When European markets opened the following Monday, European equities edged down initially and then recovered, with the FTSE Eurofirst 300 closing up 0.8%. European bonds were mixed. French bonds actually advanced, with France successfully selling 1.895 billion euros ($2.41 billion) of one-year bills. The yield was 0.406%. As recently as January 9, the rate was 0.54%. The yield on France’s 10-year bond slid 4 basis points, while that on France’s 2-year note was 5 basis points. Spanish and Italian bonds rose, presumably in response to purchases by the ECB. Funding pressures on European banks have eased, with the 3-month euro-dollar basis swap now at only 80 basis points, the lowest since last August.
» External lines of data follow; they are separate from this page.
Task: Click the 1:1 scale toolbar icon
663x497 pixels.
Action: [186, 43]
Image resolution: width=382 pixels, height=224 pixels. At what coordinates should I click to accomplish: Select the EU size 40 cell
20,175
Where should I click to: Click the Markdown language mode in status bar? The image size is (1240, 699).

In contrast to these positive developments, Portugal’s sovereign debt was hit by its two-notch downgrade to below investment-grade, which means it will drop out of a number of indices. The 10-year yield soared to 14.48%. (This compares with the 1.77% yield for Germany’s benchmark 10-year bund). Portugal’s 2-year note now yields 15.78%. The euro was also hit, closing at $1.2674 on Monday, following the late-day S&P cut of the bailout fund. However, today (Tuesday, January 17, the Euro is trading close to $1.28.
The downgrade of the bailout fund, formally known as the European Financial Stability Facility (EFSF), was an understandable result of the downgrades from AAA of France and Austria, two of the guarantors of the fund that together account for 180 billion euros of the fund’s credit guarantees. The borrowing costs for the fund will now be somewhat higher. While member countries could put in place credit enhancements to offset the effects of the downgrade, Germany’s Finance Minister Schauble implied this course is unlikely. He argued that the fund “is sufficient for what the EFSF has to do in the coming months.” Beyond that point, Germany is putting its emphasis on the EFSF’s planned successor, the European Stability Mechanism (ESM), which Eurozone members are seeking to bring into being by mid-year. This will be difficult to achieve, as it will require ratification by the 17 Eurozone members and an amendment of the Lisbon treaty that all EU governments must ratify. The ESM will be less sensitive to the credit ratings of its guarantors, as it will have paid-in capital. A substantial increase in its size above the initially planned 500 billion euros seems necessary to convince markets that it will be sufficient should the crisis become more critical in larger Eurozone countries. Germany is resisting this.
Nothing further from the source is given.